Нельзя забывать, что бюрократизм неизбежно бросает свою тень и на печать. Одним из наиболее отвратительных и злокачественных отражений бюрократизма является прислужничество или молчалинство. Есть этот грешок? Есть, и очень. Да и как не быть? Где есть бюрократизм, там он неизбежно рождает из себя молчалинство. Это почти что закон общественной механики. Молчалинство в чем состоит? Загляните в «Горе от ума». Главный молчалинский принцип: угождать. Кому? «Хозяину, где доведется жить, начальнику, с кем буду я служить, слуге его, который чистит платье, швейцару, дворнику, для избежанья зла, собаке дворника, чтоб ласкова была». Не всякой собаке и не всякому слуге Молчалин хотел угождать, – о, нет! – а только слуге своего начальника. В «чужие» же он готов по первому приказу или намеку зубами вцепиться.

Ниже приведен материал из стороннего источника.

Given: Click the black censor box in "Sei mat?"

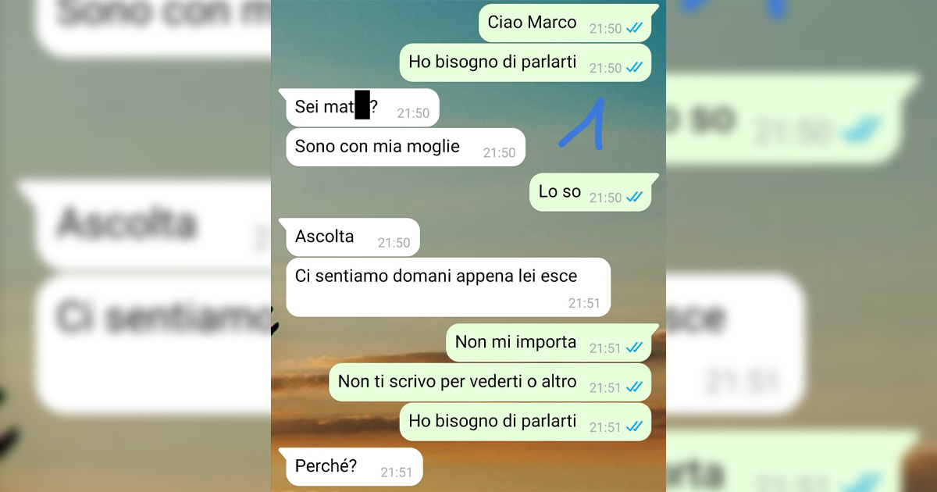Looking at the screenshot, I should pyautogui.click(x=362, y=105).
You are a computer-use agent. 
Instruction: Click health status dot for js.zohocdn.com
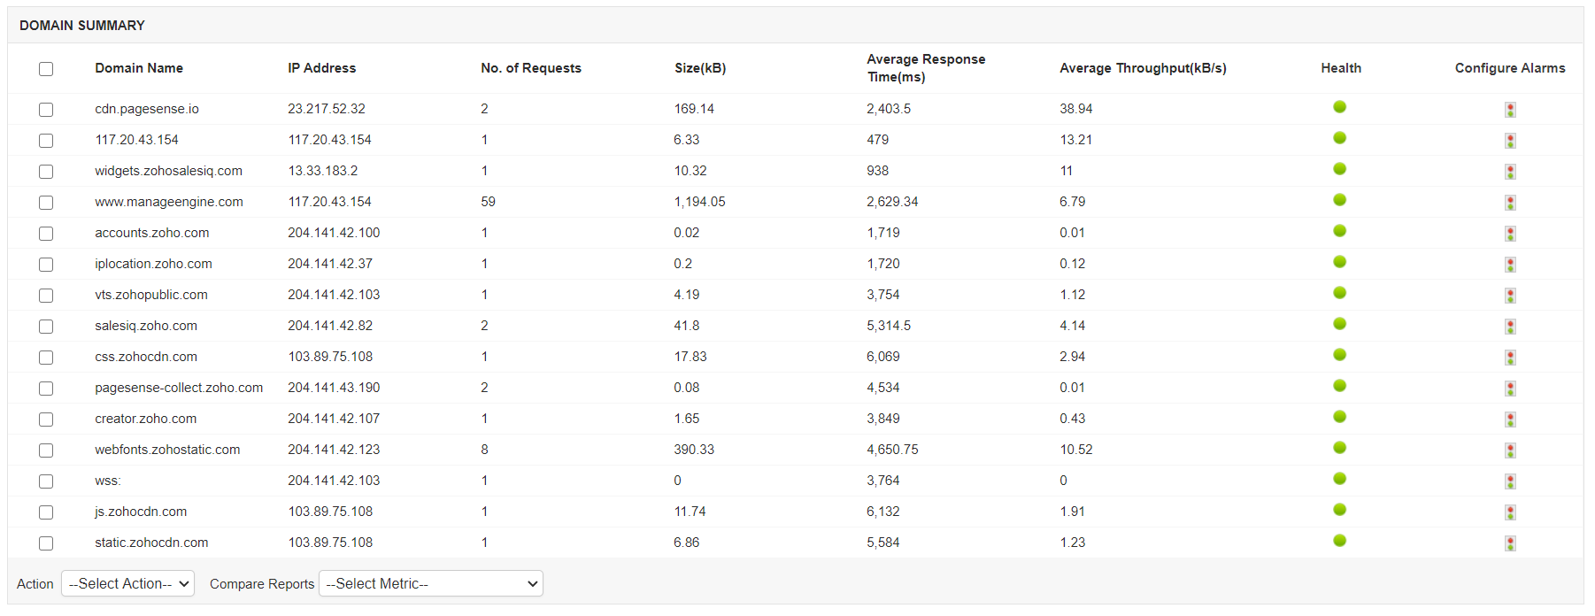(1339, 510)
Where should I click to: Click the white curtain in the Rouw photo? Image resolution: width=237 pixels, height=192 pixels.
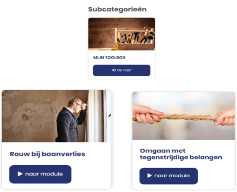click(96, 116)
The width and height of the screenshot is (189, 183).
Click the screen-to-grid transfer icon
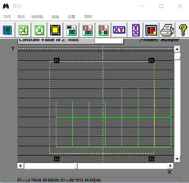[x=71, y=30]
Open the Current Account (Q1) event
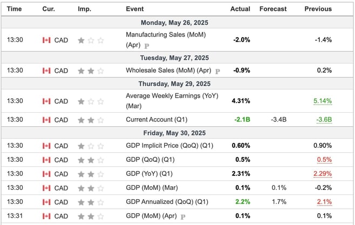The height and width of the screenshot is (225, 355). pos(156,120)
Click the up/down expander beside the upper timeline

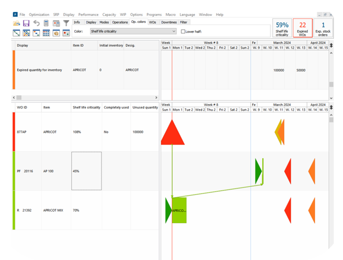(x=331, y=45)
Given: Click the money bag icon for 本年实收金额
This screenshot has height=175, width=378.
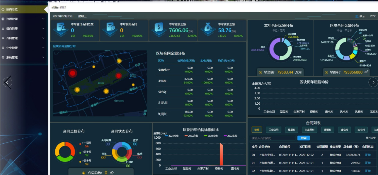Looking at the screenshot, I should click(x=208, y=28).
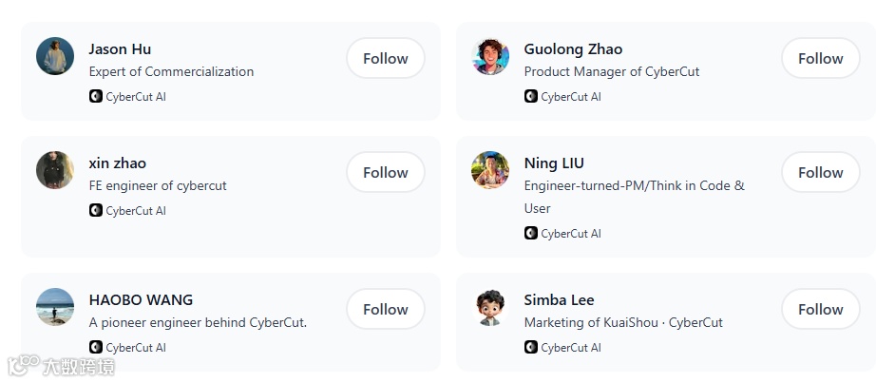The width and height of the screenshot is (876, 383).
Task: Click the CyberCut AI logo under Guolong Zhao
Action: [x=530, y=96]
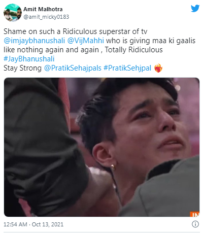This screenshot has width=203, height=234.
Task: Open the @imjaybhanushali mention
Action: pos(35,41)
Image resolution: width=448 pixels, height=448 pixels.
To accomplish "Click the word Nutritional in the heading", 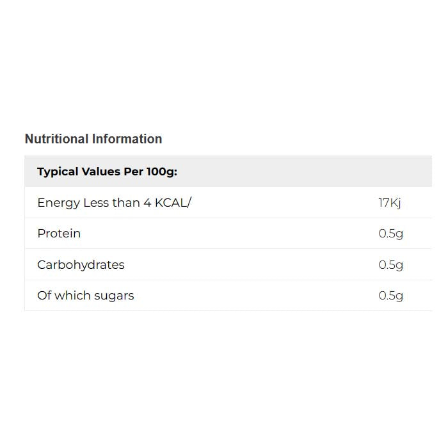I will 56,139.
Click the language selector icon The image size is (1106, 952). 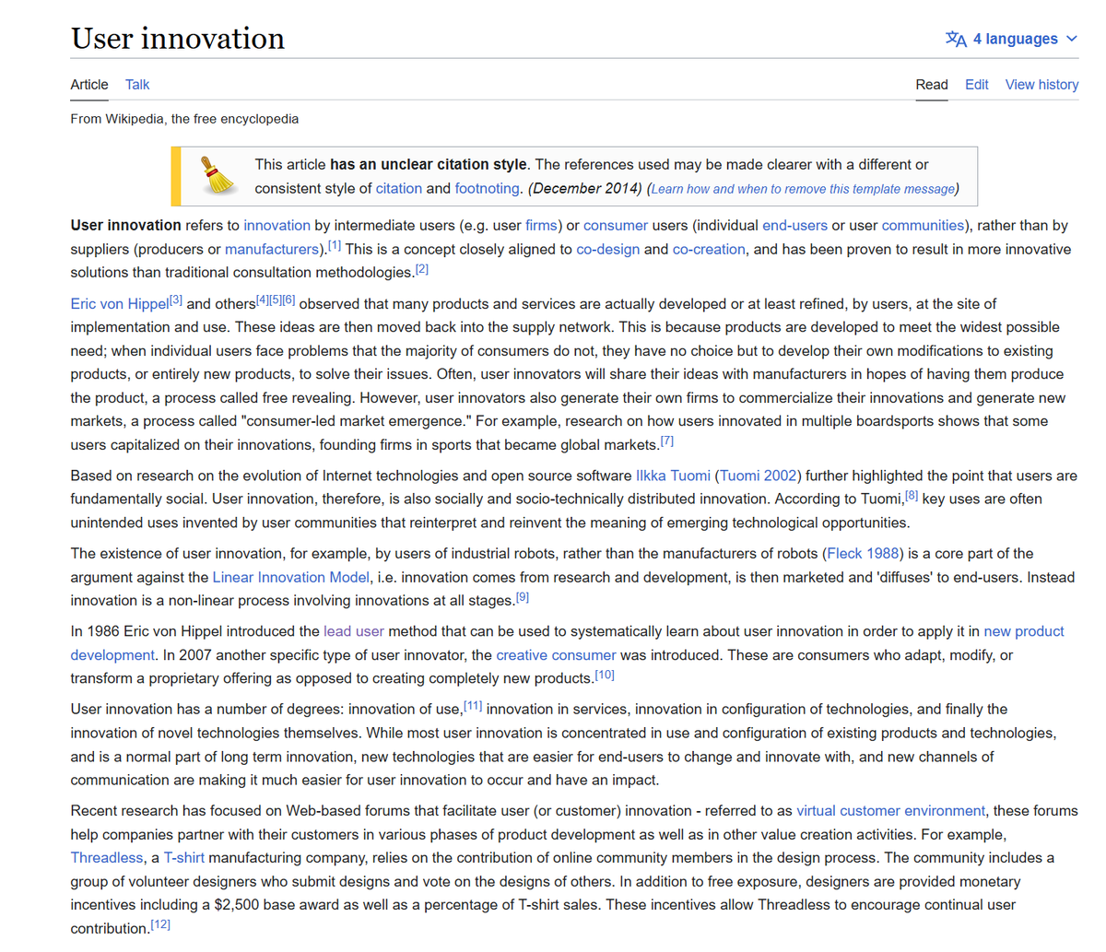tap(954, 38)
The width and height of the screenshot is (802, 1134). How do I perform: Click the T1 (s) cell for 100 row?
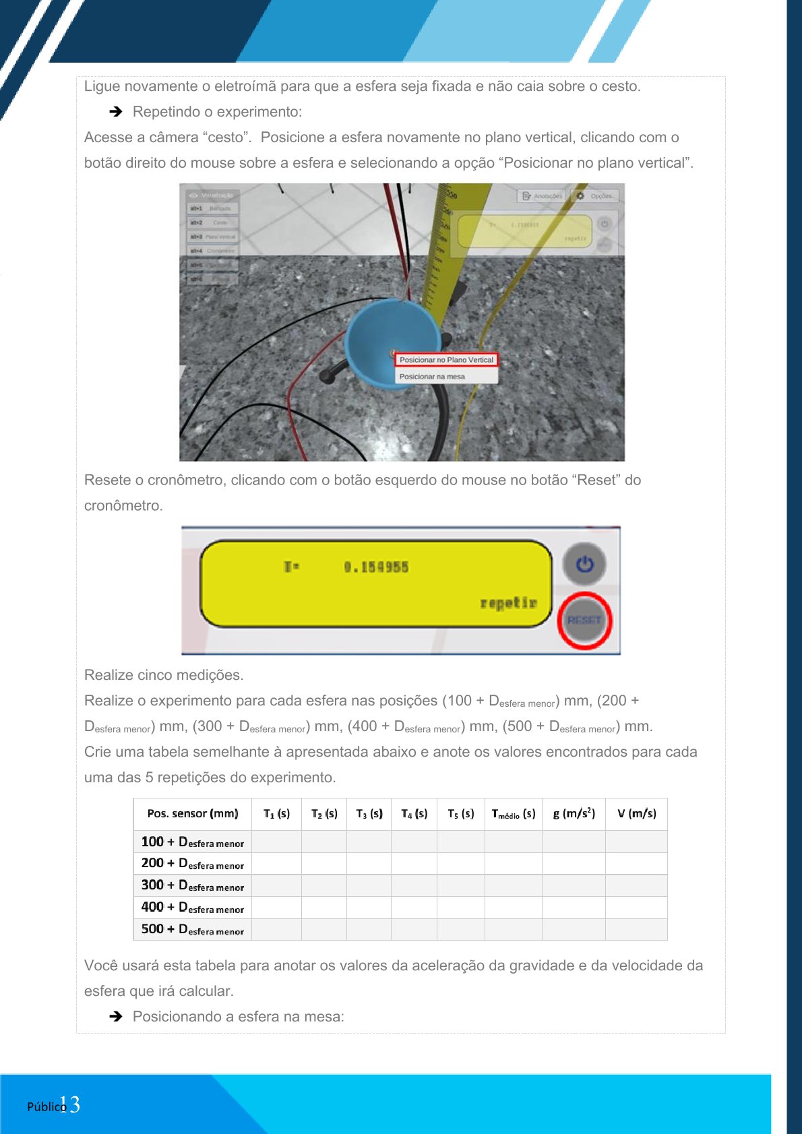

Молчалинский дух, товарищи, у нас есть. Мы иной раз читаем корреспонденцию, что наш-де завод всем заводам завод, а директору равных нет. Проверишь – неправда. Что это такое? Конечно, иногда тут говорит просто наивный дух патриотизма своей колокольни. Но нередко и душок молчалинский. Он есть, есть, – и в разных областях. С ним нужна суровая борьба. Нужно воспитание нашего общественного мнения в духе нетерпимости и презрения к молчалинству во всех его видах и масках. Фамилия Молчалин как будто бы от молчания происходит, но на самом деле Молчалины страшно разговорчивы. Молчалины и речи произносят, и фельетоны пишут, и не только в прозе, но и в стихах. (Аплодисменты.)